Why Scientists Care So Much About Shared Risk
This paper builds on a line of work showing that psychiatric genetics is deeply pleiotropic, meaning the same variants can influence more than one condition. A 2021 review in Biological Psychiatry argued that this overlap shows up at multiple levels, from genome-wide correlations to specific pathways and loci (Lee et al., 2021; PMCID: PMC7898275). A 2022 Nature Genetics study likewise found that 11 major psychiatric disorders could be grouped into broader dimensions such as neurodevelopmental, compulsive, psychotic, and internalizing patterns (Grotzinger et al., 2022).
The new study pushes that idea further with bigger datasets and more disorders, including substance use conditions. That matters because the old diagnostic boundaries were built from symptoms first, biology second. Useful in the clinic, yes. Biologically neat, not especially.
So Will This Change Anyone's Life?
If these findings hold up, they could help researchers design studies around shared mechanisms instead of forcing every condition to sit in splendid isolation. That could improve drug discovery, sharpen risk prediction, and support a more biologically grounded way of classifying mental illness. It may also help explain why treatments sometimes work across diagnoses, and why comorbidity is so common it practically deserves its own parking space.

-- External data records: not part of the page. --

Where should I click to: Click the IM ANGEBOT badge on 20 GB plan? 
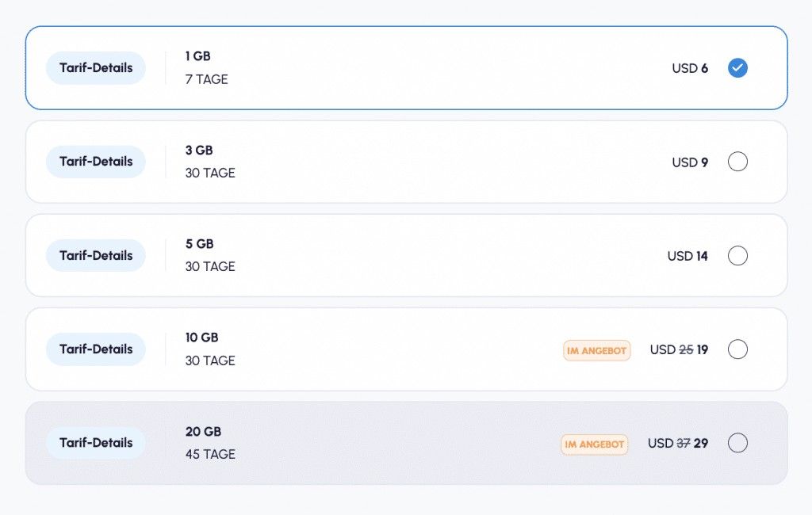pyautogui.click(x=594, y=444)
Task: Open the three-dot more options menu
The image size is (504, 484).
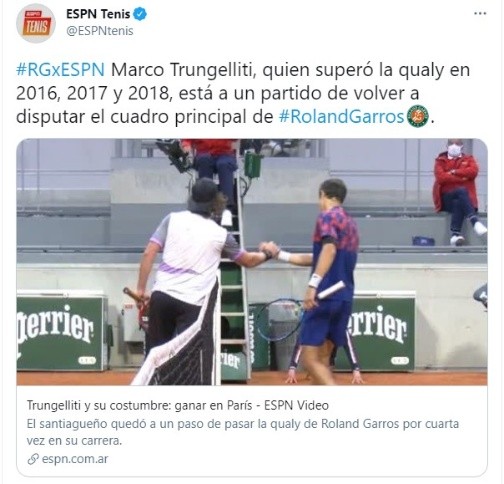Action: coord(480,14)
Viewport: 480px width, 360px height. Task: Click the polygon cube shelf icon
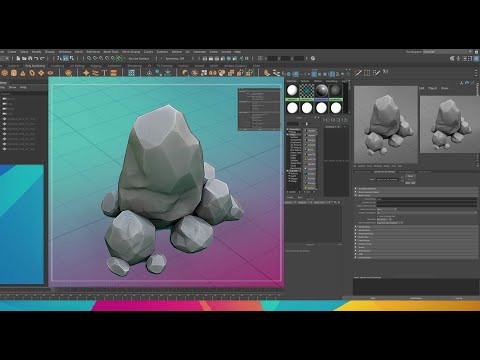[x=14, y=73]
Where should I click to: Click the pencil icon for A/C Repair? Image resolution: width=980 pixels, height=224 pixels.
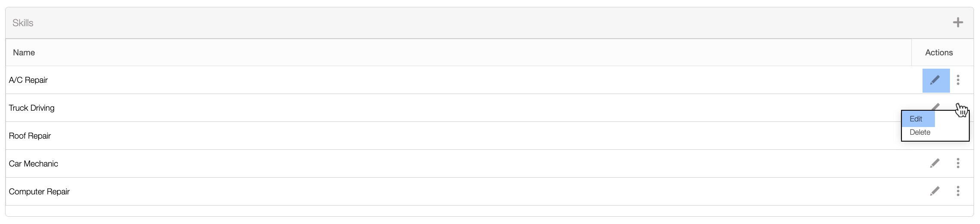click(935, 80)

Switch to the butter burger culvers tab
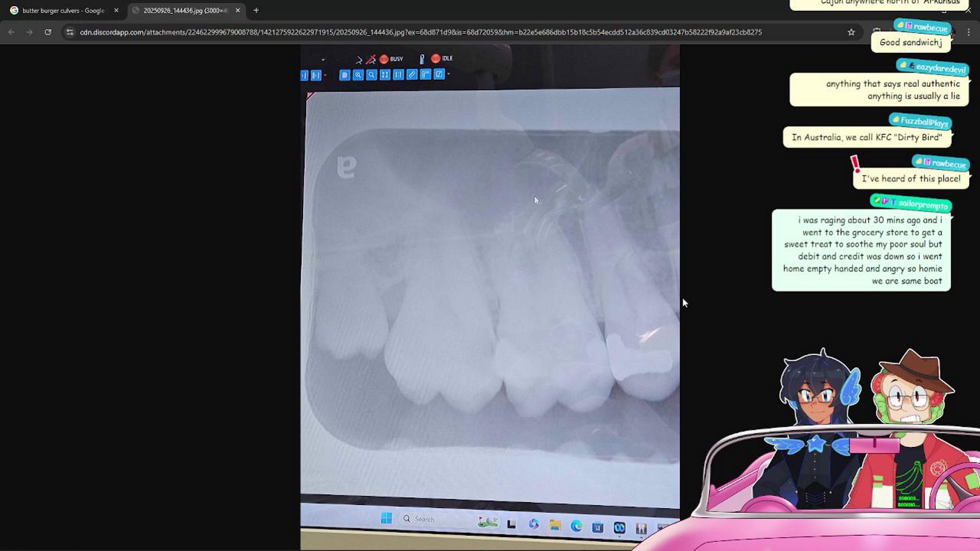61,10
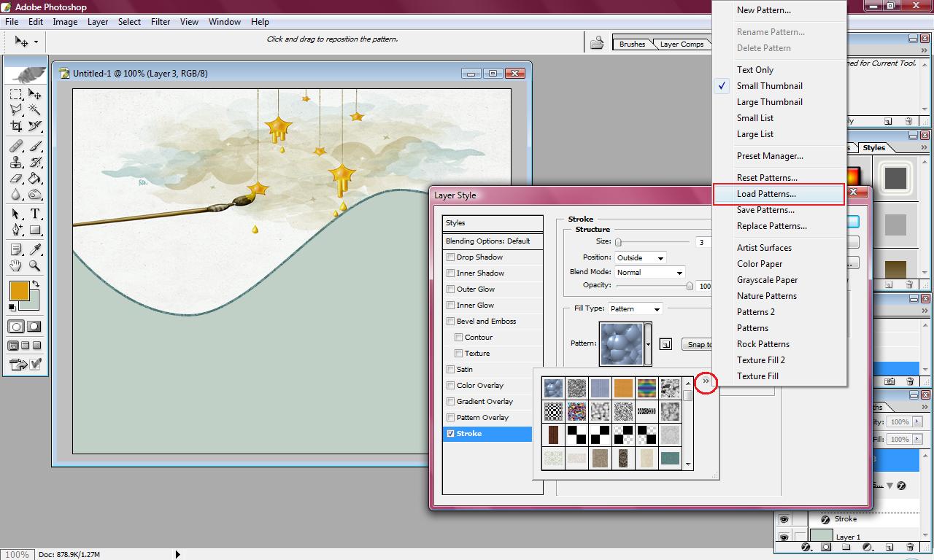Activate the Zoom tool
934x560 pixels.
point(34,266)
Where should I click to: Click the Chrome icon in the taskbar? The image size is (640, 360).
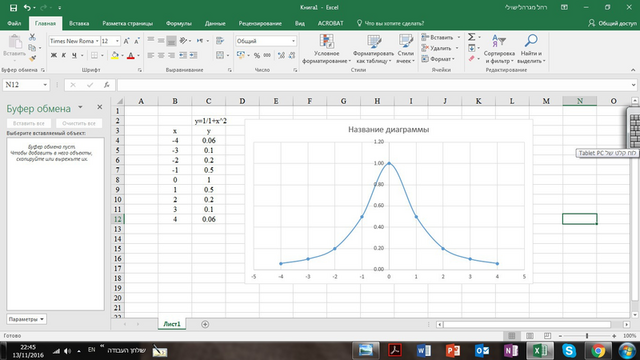598,351
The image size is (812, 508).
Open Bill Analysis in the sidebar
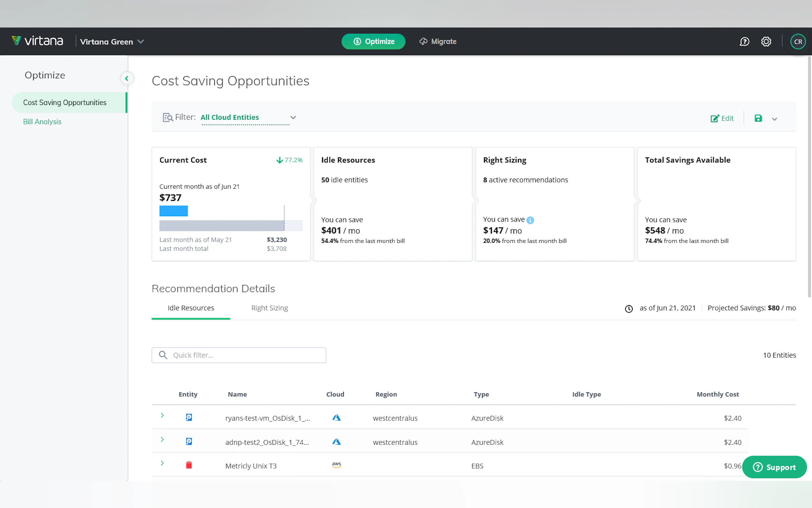point(42,122)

There is also a quieter, human point here. For patients, shared genetic roots can cut against the idea that a diagnosis reflects a personal failing or some bizarre moral defect. The brain is not a Victorian gentleman keeping separate ledgers for every kind of distress.

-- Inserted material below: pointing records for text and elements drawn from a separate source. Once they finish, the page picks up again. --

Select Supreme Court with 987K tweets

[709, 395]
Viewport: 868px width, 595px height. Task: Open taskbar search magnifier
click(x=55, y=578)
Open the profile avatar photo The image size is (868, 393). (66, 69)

Still, there are limits. Most of the main cross-disorder analyses relied on people of European-like ancestry, which means the findings may not generalize cleanly across populations. And genes are not destiny. A 2025 clinical review in American Journal of Psychiatry makes the point plainly: psychiatric genetics is useful only when integrated with environment, development, lived experience, and careful clinical judgment (Besterman et al., 2025).
The Slightly Awkward Bottom Line
This study does not blow up psychiatry. It does, however, give the field a firmer biological reason to rethink where one disorder ends and another begins. The old boxes still help people get diagnosed and treated. They just look less like laws of nature and more like rough sketches.

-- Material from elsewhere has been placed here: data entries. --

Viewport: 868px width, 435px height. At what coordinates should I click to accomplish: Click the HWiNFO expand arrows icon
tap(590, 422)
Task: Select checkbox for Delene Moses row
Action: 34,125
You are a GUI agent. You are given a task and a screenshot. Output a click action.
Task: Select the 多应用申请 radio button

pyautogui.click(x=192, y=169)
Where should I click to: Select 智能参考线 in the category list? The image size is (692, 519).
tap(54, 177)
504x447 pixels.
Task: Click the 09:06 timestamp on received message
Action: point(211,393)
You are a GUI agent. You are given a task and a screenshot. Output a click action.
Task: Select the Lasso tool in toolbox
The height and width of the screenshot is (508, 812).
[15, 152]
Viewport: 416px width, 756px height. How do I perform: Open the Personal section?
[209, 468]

And that may be the most useful part. Not a miracle cure, not a DNA horoscope, just a better map of a very complicated landscape. Which, for brain science, counts as real progress.
References
- Grotzinger AD, et al. Mapping the genetic landscape across 14 psychiatric disorders. Nature. 2025;649:406-415. DOI: https://doi.org/10.1038/s41586-025-09820-3
- Lee PH, Feng YC, Smoller JW. Pleiotropy and Cross-Disorder Genetics Among Psychiatric Disorders. Biol Psychiatry. 2021;89(1):20-31. DOI: https://doi.org/10.1016/j.biopsych.2020.09.026 PMCID: https://pmc.ncbi.nlm.nih.gov/articles/PMC7898275/
- Grotzinger AD, et al. Genetic architecture of 11 major psychiatric disorders at biobehavioral, functional genomic and molecular genetic levels of analysis. Nat Genet. 2022;54:548-559. DOI: https://doi.org/10.1038/s41588-022-01057-4
- Besterman AD, et al. Psychiatric Genetics in Clinical Practice: Essential Knowledge for Mental Health Professionals. Am J Psychiatry. 2025;182(8):728-741. DOI: https://doi.org/10.1176/appi.ajp.20240295
Disclaimer: The image accompanying this article is for illustrative purposes only and does not depict actual experimental results, data, or biological mechanisms.